> **Stated problem A**: Decide whether each of the following statements agrees with the review of Cell Mates, answering yes or no and quoting the exact words of the review that settle it: (i) Blake was sentenced to 42 years for treason; (ii) the Hampstead Theatre staging is the second London revival of the play since 1985; (iii) Blake took a course in Russian at Oxford.
> **Stated problem B**: Carry the review of Cell Mates forward from its last sentence.
##### Text
Hampstead Theatre, 10th January 2018

This was my first experience of the work of prolific playwright/novelist/diarist/academic Simon Gray whose stage texts were so adored by luminaries such as Peter Hall, Harold Pinter, (who directed many of his premieres), and Alan Bates, (who starred in them). Cell Mates, of course, is (in)famous for being the play that national treasure, and all round wonderful person, Stephen Fry bailed out of whilst suffering a bout of depression. Simon Gray in turn wrote, somewhat acerbically, about this very episode.

This is the first London revival of the play since that fateful night in 1985. It is based on the true story of the relationship between notorious Dutch-born, British spy and double agent George Blake, and Irish petty criminal and fixer Sean Bourke. After divulging top secret intelligence and details of military exercises to the Soviets in the 1960s Blake had been sentenced to 42 years for treason. In Wormwood Scrubs he met Bourke and they hatched a plan to “spring” Blake in 1966, with help from communist sympathisers on the outside, who then fled to “sanctuary” in Moscow. When Bourke got out he followed Blake to Moscow and then found himself trapped there, by the KGB, with, it seems, the connivance of Blake.

So a meaty story of prison breakout and spy drama. But Simon Gray is less interested in the plot which might naturally unfold from this extraordinary story and more in the relationship between the two men. Both clearly were remarkable in their own ways. Blake, by all accounts, was a gifted, if flawed, character. Schooled in Egypt after his father’s early death, flirting with religious vocation, he joined the Dutch resistance in his teens, was caught by the Nazis, but escaped to Britain. His linguistic skills saw him posted to some hairy places fairly early on in his career before he was turned by a Soviet agent whilst he was imprisoned in Korea. His idealogical shift had, ironically, been fuelled in part by a course in Russian he took at Cambridge. Bourke, as his plan demonstrates, was a resourceful man, with a liking for a drink, and ” a strong sense of the dramatic, an ability to dissemble and an obsessive pride” to use Blake’s own words. Textbook Irish Rover.
##########
##### Stored data
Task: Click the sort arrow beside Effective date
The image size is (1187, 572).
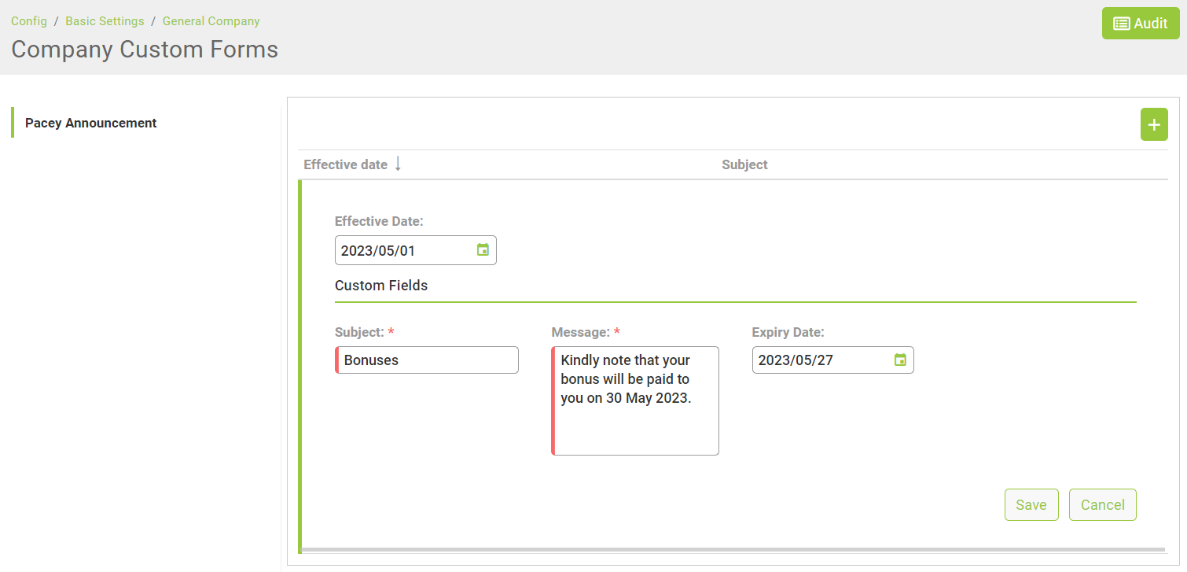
##########
> **Final answer A**:
(i) Yes: "Blake had been sentenced to 42 years for treason."
(ii) No: "This is the first London revival of the play since that fateful night in 1985."
(iii) No: "a course in Russian he took at Cambridge."

> **Final answer B**:
We see the conspiracy hatched in prison, the immediate aftermath of the breakout and then four scenes set over a year or so in Blake’s flat in Moscow. So with this back story, and these characters, you might expect high drama. You would be wrong. The tone is surprisingly low-key. The two men clearly come to depend on each other but we do not, I think, really understand why. They find themselves effectively imprisoned once again and I guess we are supposed to reflect on how this came to pass, and whether, in the case of Blake (who is still holed up in Moscow in his 90s), a life of duplicity doomed him to permanent unhappiness and loneliness.

There is some, unsubtle, humour provided by the two KGB agents played by Danny Lee Wynter and Philip Bird, who “observe’ the pair along with maid Zinaida played by Cara Horgan. The two leads, Emmet Byrne as Bourke and, especially, Geoffrey Streatfeild as Blake, do an admirable job in fleshing out the enigmatic couple and Edward delicately directs what is clearly a cherished project for him.

Overall it was just a little too restrained for my liking though. I could see that I was watching something worthwhile but I was never quite persuaded that it really was worth my while. Alan Bennett’s double header, Single Spies, is also by no means a perfect drama, but shed more light, for me, on the curious mix of arrogance, principle and self-loathing that seemed to compel the likes of Blunt, Burgess and Blake on their journey to treachery.